§ Records supplied:
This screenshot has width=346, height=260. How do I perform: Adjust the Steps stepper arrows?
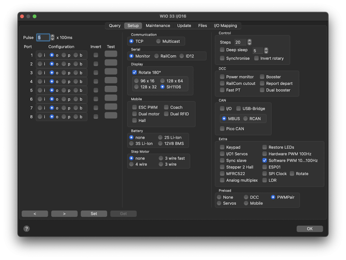[x=250, y=42]
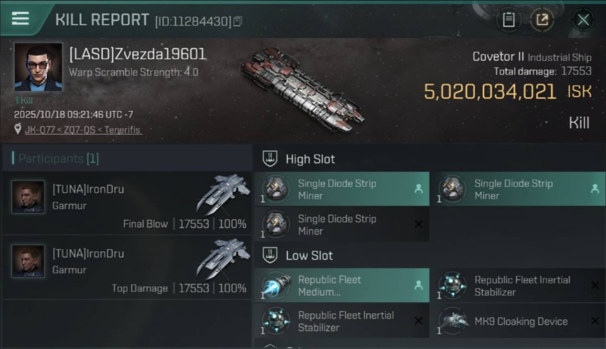Screen dimensions: 606x349
Task: Close the kill report window
Action: click(x=583, y=20)
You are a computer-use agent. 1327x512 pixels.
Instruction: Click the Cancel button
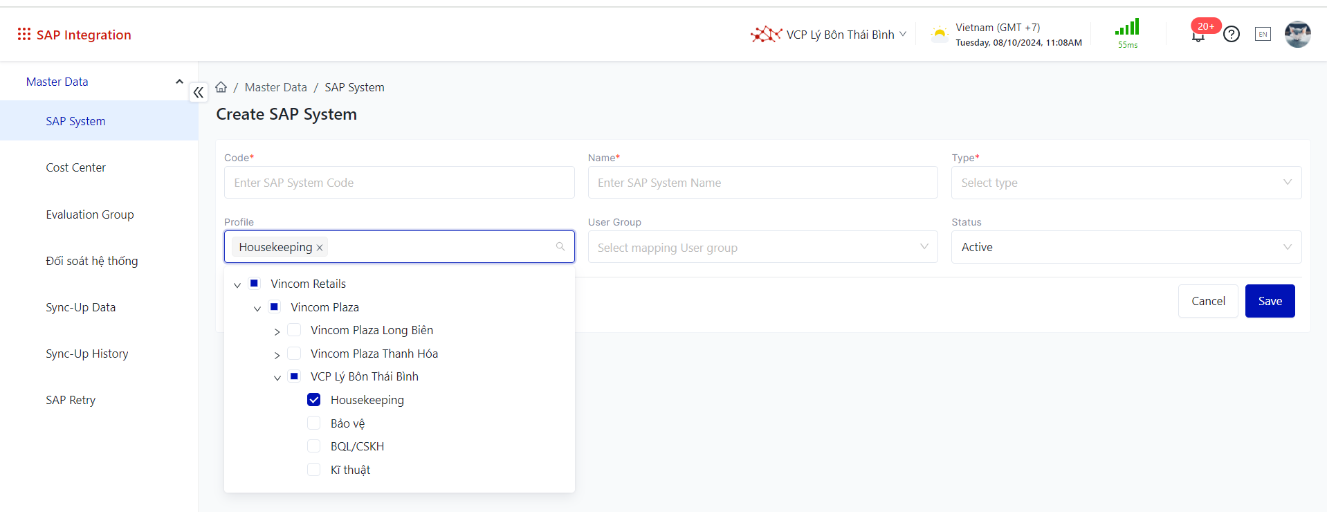tap(1208, 301)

§ Work to complete: Repeat the data in full, exactly as it stands, but drop every picture.

§ Solution to this problem:
This screenshot has width=346, height=260. How do I perform: Adjust the Steps stepper arrows?
[x=250, y=42]
Screen dimensions: 606x349
Task: Close the kill report window
Action: click(x=583, y=20)
You are a computer-use agent. 1327x512 pixels.
Instruction: Click the Cancel button
tap(1208, 301)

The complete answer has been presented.